Thursday, September 20, 2018

Batson challenges and People v. Herrod

by Jill Paperno,


There is a body of law that bars discriminatory use of challenges to jurors based on a Supreme Court decision, Batson v. Kentucky 476 U.S. 79.  When you are challenging a prosecutor's discriminatory  use of jury challenges, it is called "making a Batson challenge."   

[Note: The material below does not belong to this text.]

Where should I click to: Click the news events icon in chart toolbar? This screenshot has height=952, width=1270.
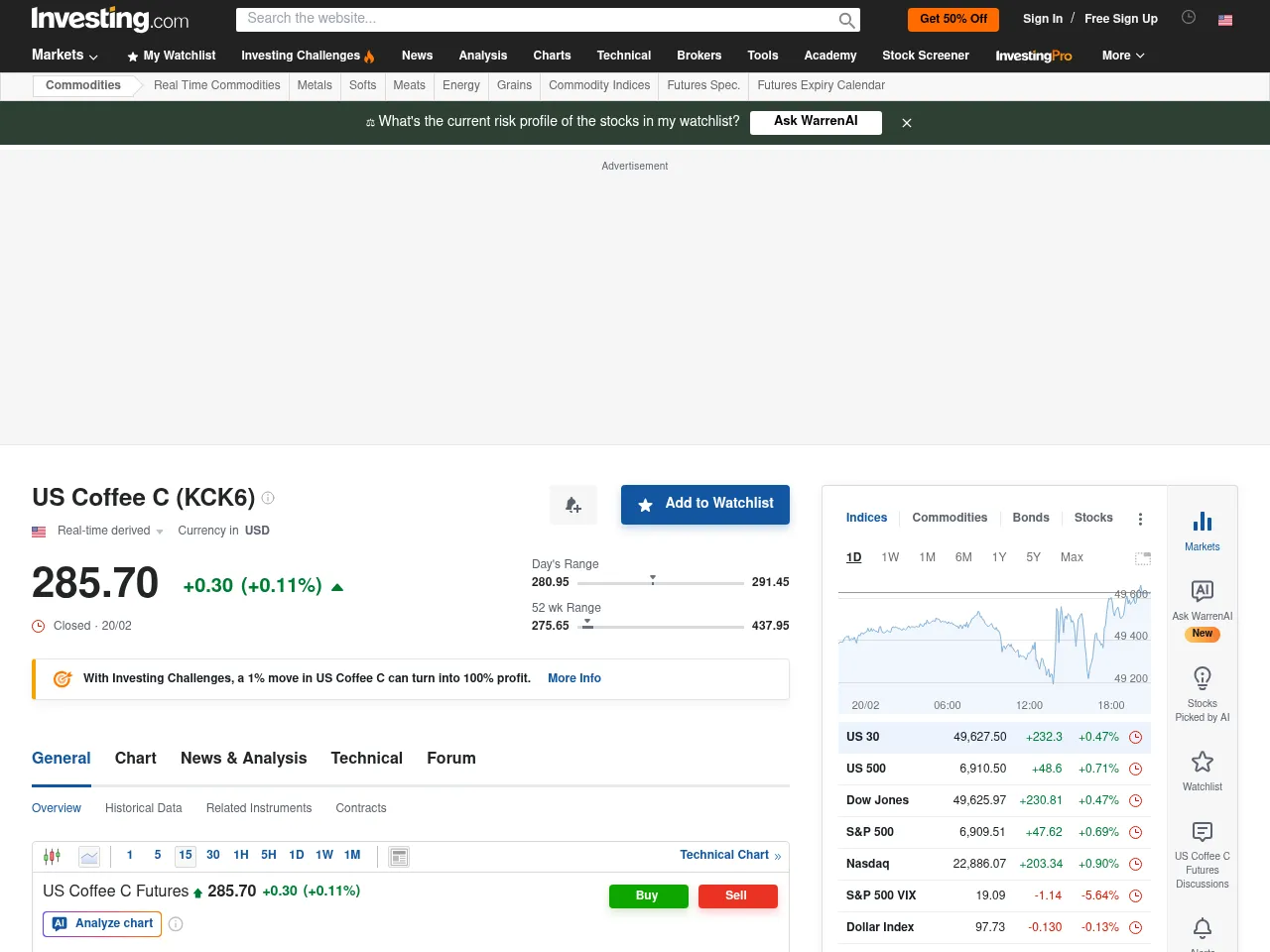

In People v. Herrod, the Fourth Department reminds us of the process and standards to be applied in Batson challenges.  One way prosecutors often oppose our Batsonchallenges is by claiming that there has been no "pattern" of discrimination established during our challenge.  But that is not the standard, and it's really important that we not allow the prosecutor or court to rely on that erroneous belief in denying our challenges.   In People v. Herrod , 2018 NY Slip Op 05110 [163  AD3d 1462 [4th Dept July 6, 2018],  the Fourth Department stated, 


Defendant contends that County Court misstated his burden under the first step of the three-step Batson test. We agree. In order for the moving party to satisfy its burden at step one, it must " show[ ] that the facts and circumstances of the voir dire raise an inference that the other party excused one or more jurors for an impermissible reason'" (People v Baxter, 108 AD3d 1158, 1159, 969 N.Y.S.2d 678 [4th Dept 2013], quoting People v Smocum, 99 NY2d 418, 421, 786 N.E.2d 1275, 757 N.Y.S.2d 239 [2003]). "A defendant need not show [either] a pattern of discrimination'" (People v Anthony, 152 AD3d 1048, 1050, 61 N.Y.S.3d 151 [3d Dept 2017]) or, as the court stated here, "a systematic approach by the prosecution." (Emphasis added.)  Rather, a defendant may satisfy his or her burden under the first step by demonstrating that "members of the cognizable group were excluded while others with the same relevant characteristics were not" or that the People excluded members of the cognizable group "who, because of their background and experience, might otherwise be expected to be favorably disposed to the prosecution" (People v Childress, 81 NY2d 263, 267, 614 N.E.2d 709, 598 N.Y.S.2d 146 [1993]).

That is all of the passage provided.